Trecho selecionado ->
#####

Muitos russos expressaram gratidão pela Copa do Mundo de 2018, pois trouxe visitantes à Rússia, e os moradores enfim puderam demonstrar a hospitalidade russa e os aspectos nacionais dos quais se orgulham. Embora os russos sejam os primeiros a brincar sobre “vodca, ursos e balalaikas”, o país tem muito mais a oferecer.

Os membros de gerações mais velhas costumam ter o prazer de oferecer informações sobre o complexo legado histórico da Rússia; já as gerações mais jovens, mostram-se inteligentes e curiosas sobre o mundo.

Em um país que vai da Europa à Ásia, há toda uma diversidade de paisagens e pessoas; de culturas indígenas na Buriátia e Iakútia a regiões islâmicas da Bachkíria e Tatarstão; e muito mais.

Talvez, alguns já vejam a Rússia como um país romântico que valoriza o romance e a literatura. Ao descobrir a Rússia, eu também me senti mais bem equipada para refletir sobre minha própria identidade, pertencimento e lugar no mundo.

#####

Dados extraídos de uma coleção ->
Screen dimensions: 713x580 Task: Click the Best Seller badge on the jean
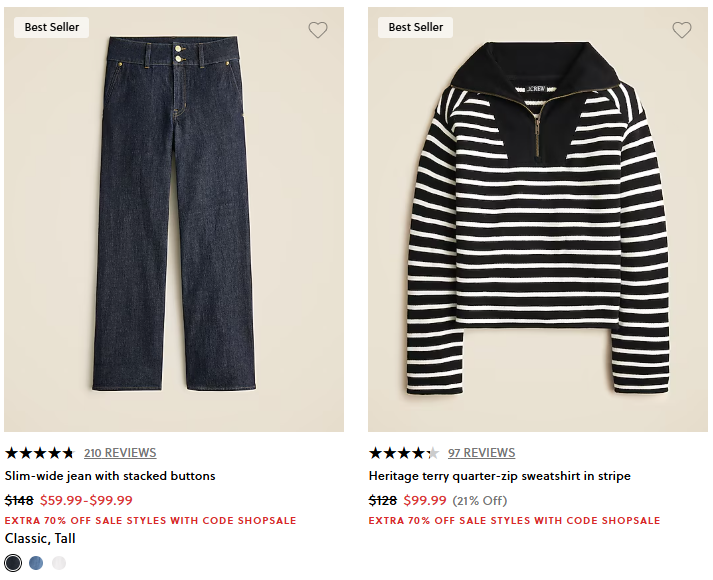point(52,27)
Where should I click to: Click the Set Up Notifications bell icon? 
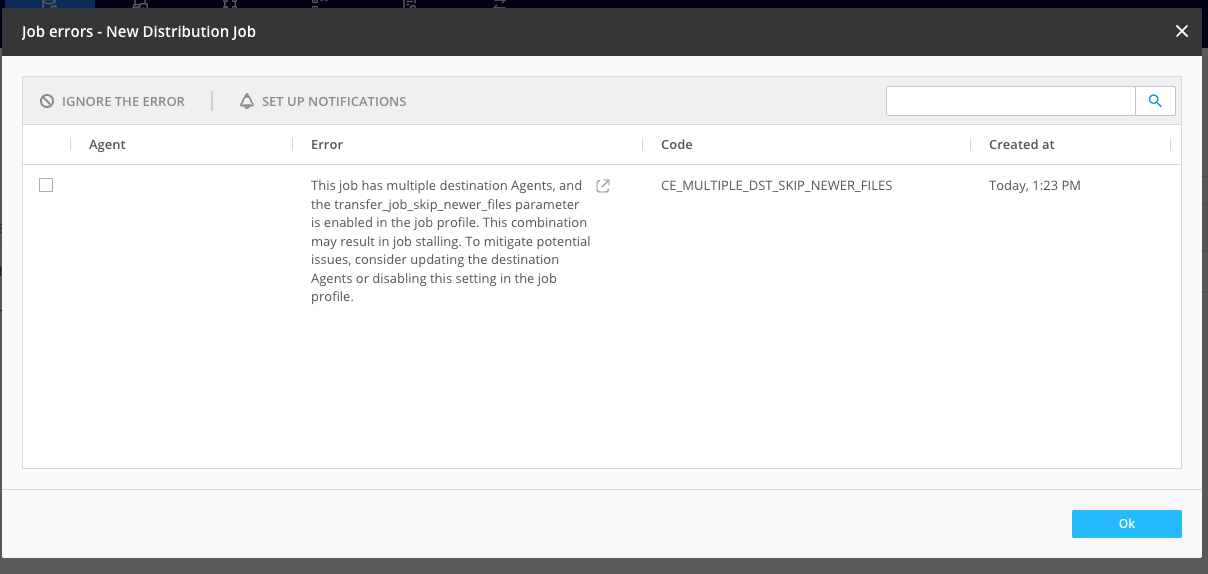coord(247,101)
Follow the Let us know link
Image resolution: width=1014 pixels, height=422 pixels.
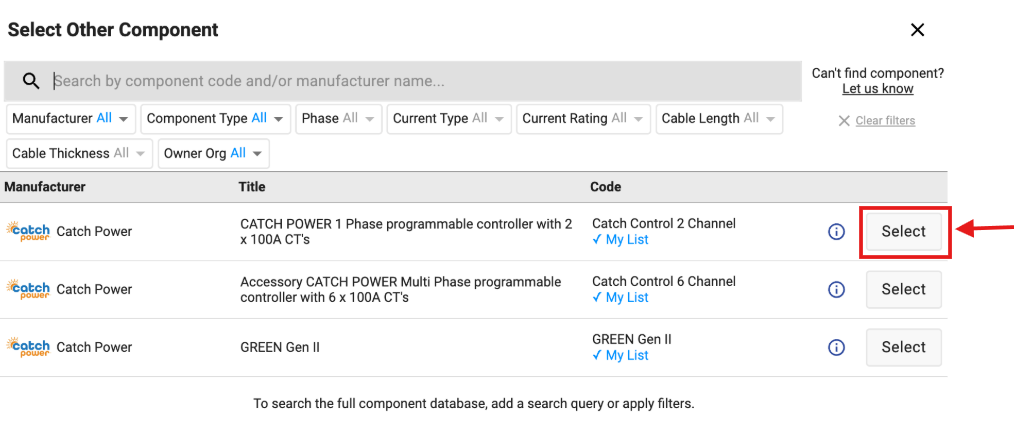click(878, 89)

#####

Atividades ->
A - De acordo com o trecho sobre a Rússia, o que a Copa do Mundo de 2018 trouxe ao país?
B - Transforme em lista o parágrafo do trecho sobre a Rússia que começa com "Em um país que vai da Europa à Ásia", preservando os fatos principais.
C - Dê sequência ao texto sobre a Rússia, escrevendo a parte que viria logo depois da última frase.

Respostas numeradas ->
A - Trouxe visitantes à Rússia, e os moradores enfim puderam demonstrar a hospitalidade russa e os aspectos nacionais dos quais se orgulham.

B -
- A Rússia vai da Europa à Ásia.
- O país tem grande diversidade de paisagens e pessoas.
- Há culturas indígenas na Buriátia e na Iakútia.
- Há regiões islâmicas na Bachkíria e no Tatarstão.

C -
Essa exploração contínua da Rússia levou à criação do “Cartas da Rússia”, um projeto apartidário e apolítico que documenta a vida russa contemporânea na forma de cartas. Muitas vezes, esquecemos que o Estado russo pós-soviético moderno está prestes a completar apenas 30 anos, o que significa que a Rússia atual ainda não está isenta de desafios e heranças complexas. No entanto, os desejos e as lutas humanas são semelhantes a todos os outros lugares do mundo.

De um modo geral, a Rússia e seu caráter nacional não podem ser destilados em um pequeno artigo na internet, como este. Mas espero ter compartilhado meus próprios encontros na Rússia, de humanidade e generosidade, que me ajudaram a levar a vida com mais abertura e alegria nos simples prazeres.